O Papa Francisco nos recordou também, a partir da Fratelli Tutti, que a conversão pessoal e comunitária é inseparável da transformação social: “Ninguém se salva sozinho; a fraternidade e a amizade social são um caminho indispensável para a paz” (FT, n. 6). Assim, o chamado à conversão é também um chamado à justiça, à solidariedade e ao cuidado com o próximo. Que este sinal, o amor crucificado, seja para nós hoje o chamado urgente à conversão, à fidelidade que gera vida, e à esperança firme que resiste ao ruído e à superficialidade. Que não sejamos apenas espectadores do sinal, mas profetas e profetisas que desçam ao ventre da história para gerar vida, justiça e fraternidade.
A pergunta do Evangelho continua ecoando sobre a Igreja e sobre o mundo: que sinal ainda esperamos, se o Crucificado-Ressuscitado já foi entregue à humanidade? O verdadeiro drama do nosso tempo não é a falta de evidências da presença de Deus, mas a recusa em reconhecer seus sinais nos crucificados da história. Cristo continua presente no pobre ignorado, na criança faminta, no migrante rejeitado, na vítima da violência, no trabalhador explorado, na criação devastada e em todos aqueles cuja dignidade é negada. Quem fecha os olhos para esses sinais dificilmente reconhecerá Deus, ainda que o céu se rasgue diante deles. O sinal de Jonas continua sendo o chamado para descer ao ventre da história, abandonar a superficialidade religiosa e permitir que a cruz transforme nossas estruturas pessoais, eclesiais e sociais. Não haverá verdadeira evangelização enquanto a fé for reduzida a espetáculo, a religião servir ao poder e o Evangelho for utilizado para justificar privilégios, exclusões ou idolatrias.
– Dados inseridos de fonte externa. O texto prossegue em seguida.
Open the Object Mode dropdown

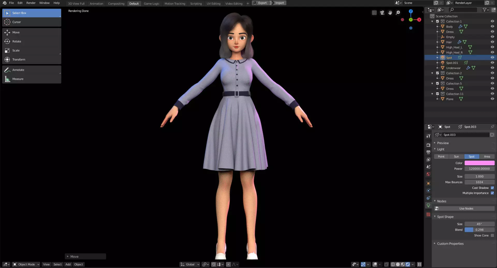[x=26, y=264]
A Igreja será fiel ao seu Senhor não quando produzir sinais extraordinários para impressionar o mundo, mas quando for sinal vivo da misericórdia, da justiça e da fraternidade do Reino. O discípulo de Cristo não procura aplausos; procura permanecer aos pés da cruz, onde nasce a vida nova. É ali que Deus continua realizando o maior de todos os milagres: transformar corações de pedra em corações de carne (cf. Ez 36,26). Que não sejamos a geração que pede sinais, mas a geração que se torna sinal. Que nossa vida anuncie o Cristo crucificado e ressuscitado não apenas com palavras, mas com escolhas concretas em favor da verdade, da justiça, da paz e dos pobres. Porque, enquanto muitos continuam procurando Deus nos espetáculos do poder, Ele permanece silenciosamente presente no amor que se entrega, na esperança que resiste e na cruz que continua gerando ressurreição. Somente quem desce com Cristo ao ventre da realidade poderá testemunhar, diante de um mundo sedento de sentido, que o Reino de Deus já está no meio de nós (cf. Lc 17,21).